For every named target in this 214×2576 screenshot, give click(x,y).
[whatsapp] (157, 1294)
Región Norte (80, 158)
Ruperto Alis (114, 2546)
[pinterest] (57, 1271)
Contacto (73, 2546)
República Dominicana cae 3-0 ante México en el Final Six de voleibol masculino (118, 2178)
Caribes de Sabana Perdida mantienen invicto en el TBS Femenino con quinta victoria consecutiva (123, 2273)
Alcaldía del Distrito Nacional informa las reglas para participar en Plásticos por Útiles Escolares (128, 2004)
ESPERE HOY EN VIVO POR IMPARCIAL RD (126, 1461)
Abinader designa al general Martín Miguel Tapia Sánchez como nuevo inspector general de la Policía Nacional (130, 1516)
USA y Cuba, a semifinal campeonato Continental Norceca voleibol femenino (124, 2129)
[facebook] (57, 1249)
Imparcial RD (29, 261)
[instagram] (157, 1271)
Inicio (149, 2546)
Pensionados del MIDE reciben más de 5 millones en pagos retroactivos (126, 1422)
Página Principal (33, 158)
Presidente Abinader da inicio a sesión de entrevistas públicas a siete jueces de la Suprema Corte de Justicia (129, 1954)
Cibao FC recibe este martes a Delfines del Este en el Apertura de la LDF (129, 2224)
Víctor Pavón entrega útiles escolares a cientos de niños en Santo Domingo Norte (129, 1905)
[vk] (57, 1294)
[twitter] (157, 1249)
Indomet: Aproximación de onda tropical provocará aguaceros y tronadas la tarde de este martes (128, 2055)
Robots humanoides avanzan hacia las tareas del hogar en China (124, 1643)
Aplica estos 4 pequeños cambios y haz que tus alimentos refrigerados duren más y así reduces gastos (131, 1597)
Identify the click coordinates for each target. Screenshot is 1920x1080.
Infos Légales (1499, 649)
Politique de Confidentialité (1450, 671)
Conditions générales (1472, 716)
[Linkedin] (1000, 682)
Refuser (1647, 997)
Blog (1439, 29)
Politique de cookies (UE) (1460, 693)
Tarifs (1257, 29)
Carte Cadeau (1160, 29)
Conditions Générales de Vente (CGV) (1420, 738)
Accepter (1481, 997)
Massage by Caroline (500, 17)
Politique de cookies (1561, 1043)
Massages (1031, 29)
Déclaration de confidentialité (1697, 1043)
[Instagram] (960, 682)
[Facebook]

§ Work to be completed
Would you please copy the whole listing exactly as given?

§ Task result
For every named target in this 214×2576 screenshot, give click(x,y).
[whatsapp] (157, 1294)
Región Norte (80, 158)
Ruperto Alis (114, 2546)
[pinterest] (57, 1271)
Contacto (73, 2546)
República Dominicana cae 3-0 ante México en el Final Six de voleibol masculino (118, 2178)
Caribes de Sabana Perdida mantienen invicto en el TBS Femenino con quinta victoria consecutiva (123, 2273)
Alcaldía del Distrito Nacional informa las reglas para participar en Plásticos por Útiles Escolares (128, 2004)
ESPERE HOY EN VIVO POR IMPARCIAL RD (126, 1461)
Abinader designa al general Martín Miguel Tapia Sánchez como nuevo inspector general de la Policía Nacional (130, 1516)
USA y Cuba, a semifinal campeonato Continental Norceca voleibol femenino (124, 2129)
[facebook] (57, 1249)
Imparcial RD (29, 261)
[instagram] (157, 1271)
Inicio (149, 2546)
Pensionados del MIDE reciben más de 5 millones en pagos retroactivos (126, 1422)
Página Principal (33, 158)
Presidente Abinader da inicio a sesión de entrevistas públicas a siete jueces de la Suprema Corte de Justicia (129, 1954)
Cibao FC recibe este martes a Delfines del Este en el Apertura de la LDF (129, 2224)
Víctor Pavón entrega útiles escolares a cientos de niños en Santo Domingo Norte (129, 1905)
[vk] (57, 1294)
[twitter] (157, 1249)
Indomet: Aproximación de onda tropical provocará aguaceros y tronadas la tarde de este martes (128, 2055)
Robots humanoides avanzan hacia las tareas del hogar en China (124, 1643)
Aplica estos 4 pequeños cambios y haz que tus alimentos refrigerados duren más y así reduces gastos (131, 1597)
Identify the click coordinates for each target. Screenshot is 1920x1080.
Infos Légales (1499, 649)
Politique de Confidentialité (1450, 671)
Conditions générales (1472, 716)
[Linkedin] (1000, 682)
Refuser (1647, 997)
Blog (1439, 29)
Politique de cookies (UE) (1460, 693)
Tarifs (1257, 29)
Carte Cadeau (1160, 29)
Conditions Générales de Vente (CGV) (1420, 738)
Accepter (1481, 997)
Massage by Caroline (500, 17)
Politique de cookies (1561, 1043)
Massages (1031, 29)
Déclaration de confidentialité (1697, 1043)
[Instagram] (960, 682)
[Facebook]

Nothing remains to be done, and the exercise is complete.